Working area effects on the energetic distribution of trap states and charge dynamics of dye-sensitized solar cells

Measuring the transient photoelectric signals (photovoltage or photocurrent) after optically perturbing dye-sensitized solar cells (DSSCs) can provide information about electron transport and recombination. Herein, the energetic distribution of trap states in different working areas of DSSCs (0.16 cm(2)vs. 1 cm(2)) and their impacts on charge transport and recombination were investigated by means of time-resolved charge extraction (TRCE), transient photovoltage (TPV) and transient photocurrent (TPC) measurements.

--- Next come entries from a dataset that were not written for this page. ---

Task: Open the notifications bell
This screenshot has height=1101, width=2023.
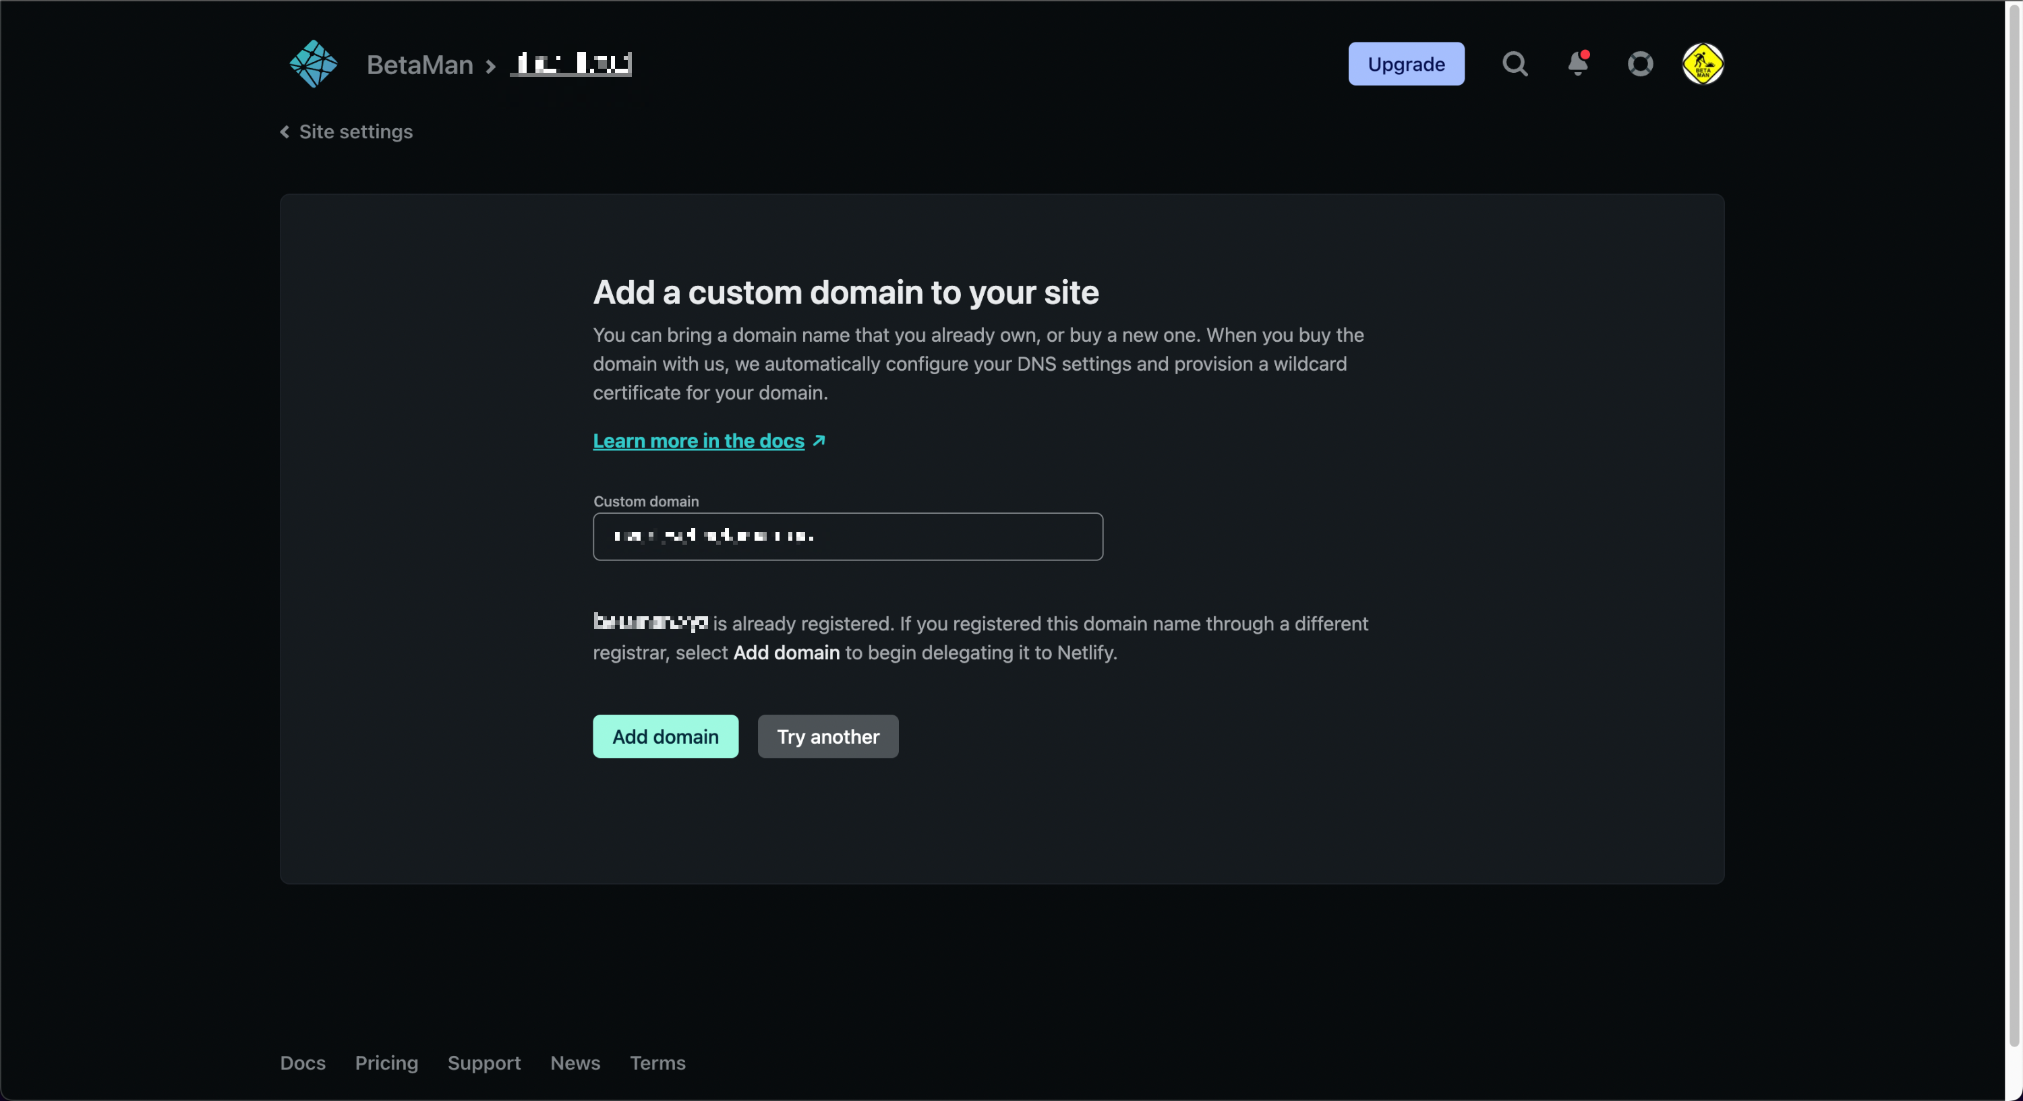Action: coord(1578,64)
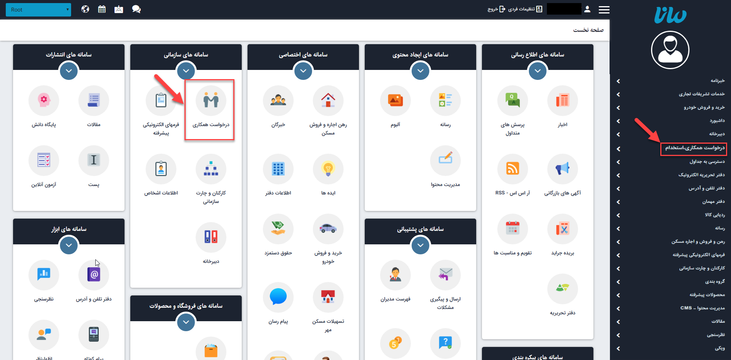Open the hamburger menu near the logo
Screen dimensions: 731x360
[604, 10]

The results indicated that increasing the working area deepened the energetic distribution of trap states (i.e., increased the mean characteristic energy k(B)T(0)), which hindered the electron transport within the photoanode, accelerated the electron recombination in high voltage regions, and reduced the charge collection efficiency. All abovementioned are the inherent reasons why the J(SC) in larger working area cells is significantly smaller than that in smaller area cells (11.58 mA cm(−2)vs. 17.17 mA cm(−2)). More importantly, as the investigation of high-efficiency large area solar cells is currently a promising research topic for new solar cells, we describe the importance of photoanode optimization to achieve high-efficiency DSSCs with large working area by improving charge collection efficiency.